All of the records need to be retyped exactly, with no line dropped.

── DATA TO EXAMINE

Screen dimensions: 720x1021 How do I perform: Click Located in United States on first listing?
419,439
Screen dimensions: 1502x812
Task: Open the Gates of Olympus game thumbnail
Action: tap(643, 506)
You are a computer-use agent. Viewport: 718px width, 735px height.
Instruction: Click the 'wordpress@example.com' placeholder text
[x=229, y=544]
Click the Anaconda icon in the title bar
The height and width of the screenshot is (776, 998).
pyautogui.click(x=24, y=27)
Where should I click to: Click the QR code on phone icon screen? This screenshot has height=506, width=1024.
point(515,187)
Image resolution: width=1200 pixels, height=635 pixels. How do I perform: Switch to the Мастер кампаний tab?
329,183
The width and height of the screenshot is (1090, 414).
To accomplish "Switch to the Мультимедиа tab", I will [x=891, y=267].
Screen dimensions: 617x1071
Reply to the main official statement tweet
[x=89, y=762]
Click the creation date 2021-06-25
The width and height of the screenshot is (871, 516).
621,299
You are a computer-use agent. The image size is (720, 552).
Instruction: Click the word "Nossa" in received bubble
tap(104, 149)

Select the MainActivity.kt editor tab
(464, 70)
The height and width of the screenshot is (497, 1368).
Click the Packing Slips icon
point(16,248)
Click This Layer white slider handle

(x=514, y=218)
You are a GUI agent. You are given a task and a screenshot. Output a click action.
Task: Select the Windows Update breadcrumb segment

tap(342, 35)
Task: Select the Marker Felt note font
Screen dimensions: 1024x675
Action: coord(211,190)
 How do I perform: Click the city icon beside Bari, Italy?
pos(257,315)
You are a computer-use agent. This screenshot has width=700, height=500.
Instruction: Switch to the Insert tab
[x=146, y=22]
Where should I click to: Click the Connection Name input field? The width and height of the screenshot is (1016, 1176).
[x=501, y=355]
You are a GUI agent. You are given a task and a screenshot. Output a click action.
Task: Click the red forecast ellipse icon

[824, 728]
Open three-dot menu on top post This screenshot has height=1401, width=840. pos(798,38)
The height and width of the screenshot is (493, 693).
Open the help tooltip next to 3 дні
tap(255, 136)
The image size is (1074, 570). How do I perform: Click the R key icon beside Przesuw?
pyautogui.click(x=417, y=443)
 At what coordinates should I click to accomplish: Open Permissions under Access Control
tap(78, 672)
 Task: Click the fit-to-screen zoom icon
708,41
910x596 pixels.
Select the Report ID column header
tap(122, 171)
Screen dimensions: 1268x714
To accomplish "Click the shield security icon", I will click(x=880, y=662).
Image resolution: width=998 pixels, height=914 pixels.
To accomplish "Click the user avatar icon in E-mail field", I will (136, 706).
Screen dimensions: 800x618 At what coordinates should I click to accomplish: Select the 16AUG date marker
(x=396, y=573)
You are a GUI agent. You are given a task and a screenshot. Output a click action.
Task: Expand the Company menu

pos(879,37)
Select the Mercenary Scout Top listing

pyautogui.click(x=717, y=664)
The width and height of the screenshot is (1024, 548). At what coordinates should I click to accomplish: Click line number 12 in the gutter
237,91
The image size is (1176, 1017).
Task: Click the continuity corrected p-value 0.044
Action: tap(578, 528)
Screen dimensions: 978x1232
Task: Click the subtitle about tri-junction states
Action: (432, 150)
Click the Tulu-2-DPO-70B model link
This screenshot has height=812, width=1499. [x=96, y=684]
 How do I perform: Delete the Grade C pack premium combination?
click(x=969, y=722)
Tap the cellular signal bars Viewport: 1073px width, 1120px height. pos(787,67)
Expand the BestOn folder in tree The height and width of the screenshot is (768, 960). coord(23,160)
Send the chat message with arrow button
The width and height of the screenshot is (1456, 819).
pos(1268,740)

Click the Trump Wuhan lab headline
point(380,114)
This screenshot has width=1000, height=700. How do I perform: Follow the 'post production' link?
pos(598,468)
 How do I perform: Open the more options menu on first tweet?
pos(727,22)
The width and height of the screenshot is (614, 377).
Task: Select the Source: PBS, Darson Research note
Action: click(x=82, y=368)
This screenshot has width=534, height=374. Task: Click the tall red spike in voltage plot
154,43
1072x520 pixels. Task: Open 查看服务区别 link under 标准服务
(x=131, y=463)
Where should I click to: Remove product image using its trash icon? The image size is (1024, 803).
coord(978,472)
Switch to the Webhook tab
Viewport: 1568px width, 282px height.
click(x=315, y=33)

────

• **SOLUTION TO THE PROBLEM**
Screen dimensions: 720x1021 How do I perform: Click Located in United States on first listing?
419,439
Screen dimensions: 1502x812
Task: Open the Gates of Olympus game thumbnail
Action: tap(643, 506)
You are a computer-use agent. Viewport: 718px width, 735px height.
Instruction: Click the 'wordpress@example.com' placeholder text
[x=229, y=544]
Click the Anaconda icon in the title bar
The height and width of the screenshot is (776, 998).
pyautogui.click(x=24, y=27)
Where should I click to: Click the QR code on phone icon screen? This screenshot has height=506, width=1024.
point(515,187)
Image resolution: width=1200 pixels, height=635 pixels. How do I perform: Switch to the Мастер кампаний tab?
329,183
The width and height of the screenshot is (1090, 414).
To accomplish "Switch to the Мультимедиа tab", I will [x=891, y=267].
Screen dimensions: 617x1071
Reply to the main official statement tweet
[x=89, y=762]
Click the creation date 2021-06-25
The width and height of the screenshot is (871, 516).
621,299
You are a computer-use agent. The image size is (720, 552).
Instruction: Click the word "Nossa" in received bubble
tap(104, 149)

Select the MainActivity.kt editor tab
(464, 70)
The height and width of the screenshot is (497, 1368).
Click the Packing Slips icon
point(16,248)
Click This Layer white slider handle

(x=514, y=218)
You are a GUI agent. You are given a task and a screenshot. Output a click action.
Task: Select the Windows Update breadcrumb segment

tap(342, 35)
Task: Select the Marker Felt note font
Screen dimensions: 1024x675
Action: coord(211,190)
 How do I perform: Click the city icon beside Bari, Italy?
pos(257,315)
You are a computer-use agent. This screenshot has width=700, height=500.
Instruction: Switch to the Insert tab
[x=146, y=22]
Where should I click to: Click the Connection Name input field? The width and height of the screenshot is (1016, 1176).
[x=501, y=355]
You are a GUI agent. You are given a task and a screenshot. Output a click action.
Task: Click the red forecast ellipse icon

[824, 728]
Open three-dot menu on top post This screenshot has height=1401, width=840. pos(798,38)
The height and width of the screenshot is (493, 693).
Open the help tooltip next to 3 дні
tap(255, 136)
The image size is (1074, 570). How do I perform: Click the R key icon beside Przesuw?
pyautogui.click(x=417, y=443)
 At what coordinates should I click to accomplish: Open Permissions under Access Control
tap(78, 672)
 Task: Click the fit-to-screen zoom icon
708,41
910x596 pixels.
Select the Report ID column header
tap(122, 171)
Screen dimensions: 1268x714
To accomplish "Click the shield security icon", I will click(x=880, y=662).
Image resolution: width=998 pixels, height=914 pixels.
To accomplish "Click the user avatar icon in E-mail field", I will (136, 706).
Screen dimensions: 800x618 At what coordinates should I click to accomplish: Select the 16AUG date marker
(x=396, y=573)
You are a GUI agent. You are given a task and a screenshot. Output a click action.
Task: Expand the Company menu

pos(879,37)
Select the Mercenary Scout Top listing

pyautogui.click(x=717, y=664)
The width and height of the screenshot is (1024, 548). At what coordinates should I click to accomplish: Click line number 12 in the gutter
237,91
The image size is (1176, 1017).
Task: Click the continuity corrected p-value 0.044
Action: tap(578, 528)
Screen dimensions: 978x1232
Task: Click the subtitle about tri-junction states
Action: (432, 150)
Click the Tulu-2-DPO-70B model link
This screenshot has height=812, width=1499. [x=96, y=684]
 How do I perform: Delete the Grade C pack premium combination?
click(x=969, y=722)
Tap the cellular signal bars Viewport: 1073px width, 1120px height. pos(787,67)
Expand the BestOn folder in tree The height and width of the screenshot is (768, 960). coord(23,160)
Send the chat message with arrow button
The width and height of the screenshot is (1456, 819).
pos(1268,740)

Click the Trump Wuhan lab headline
point(380,114)
This screenshot has width=1000, height=700. How do I perform: Follow the 'post production' link?
pos(598,468)
 How do I perform: Open the more options menu on first tweet?
pos(727,22)
The width and height of the screenshot is (614, 377).
Task: Select the Source: PBS, Darson Research note
Action: click(x=82, y=368)
This screenshot has width=534, height=374. Task: Click the tall red spike in voltage plot
154,43
1072x520 pixels. Task: Open 查看服务区别 link under 标准服务
(x=131, y=463)
Where should I click to: Remove product image using its trash icon? The image size is (1024, 803).
coord(978,472)
Switch to the Webhook tab
Viewport: 1568px width, 282px height.
click(x=315, y=33)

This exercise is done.